Um ano, muitas festas.
A Torá se estrutura por toledót ("gerações"), com listas de quem gerou quem. Nessas listas consta o nascimento de cerca de 105 homens, narrados explicitamente com o verbo י-ל-ד (vatéled, "deu à luz"; yalad/holíd, "gerou"; yulad, "nasceu-lhe").
No caso das mulheres, são apenas quatro: Rivká, Diná, Yochéved e Miriám.
Os nascimentos de Rivká e Diná são apresentados em Bereshít (22:23 e 30:21). Eles representam situações opostas de consentimento para o sexo. À Rivká é perguntado se ela quer ir com Yitschák, e ela consente, indo por sua própria vontade. À Diná, sua neta, nada é perguntado: ela é violada, tomada sem consentir.

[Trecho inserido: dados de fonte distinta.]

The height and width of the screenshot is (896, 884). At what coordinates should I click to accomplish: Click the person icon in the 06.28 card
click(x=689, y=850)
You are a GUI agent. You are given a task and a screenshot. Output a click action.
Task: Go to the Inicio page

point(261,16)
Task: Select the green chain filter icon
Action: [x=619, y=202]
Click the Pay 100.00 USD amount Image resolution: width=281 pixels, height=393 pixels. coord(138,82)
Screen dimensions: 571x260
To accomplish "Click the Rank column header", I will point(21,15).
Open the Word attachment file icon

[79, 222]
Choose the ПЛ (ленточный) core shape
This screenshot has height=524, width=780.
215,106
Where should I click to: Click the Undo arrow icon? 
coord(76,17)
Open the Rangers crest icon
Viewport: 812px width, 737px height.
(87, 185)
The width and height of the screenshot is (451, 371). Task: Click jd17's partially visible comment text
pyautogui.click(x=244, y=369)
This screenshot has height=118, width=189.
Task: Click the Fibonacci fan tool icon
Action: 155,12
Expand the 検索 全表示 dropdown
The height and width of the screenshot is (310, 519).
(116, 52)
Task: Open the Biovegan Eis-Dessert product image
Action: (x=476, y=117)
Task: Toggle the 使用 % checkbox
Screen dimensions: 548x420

Diná é a única mulher da Torá que faz o movimento gratuito de ir para o mundo, por curiosidade e sociabilidade, e a única que sai para buscar outras mulheres. Ela sai para ver, porém rapidamente é transformada de sujeito a objeto. Sua voz a respeito do que aconteceu nunca é ouvida.
Já Yochéved e Miriám, mãe e filha, são o único caso em que a genealogia feminina aparece em um único versículo (Bamidbár 26:59). Os nascimentos são registrados tardiamente, como se a Torá se lembrasse só depois que as mulheres que salvaram Moshé também nasceram um dia.
No caso delas, ambas atuaram junto às águas que se movem — o rio, o leite do seio, o mar, o poço de Miriám — para libertar o povo da estagnação da escravidão do Egito. Deixar o novo fluir até onde ele precisa chegar, nutri-lo do próprio peito, dar o ritmo ao canto que eleva a confiança de um povo oprimido após cruzar a imensidão do mar e garantir uma vitalidade fresca que jorra todos os dias.
Do consentimento sobre o próprio corpo ao como usar o fluir das águas para sair da estagnação, as quatro mulheres ganharam posição de destaque na Torá.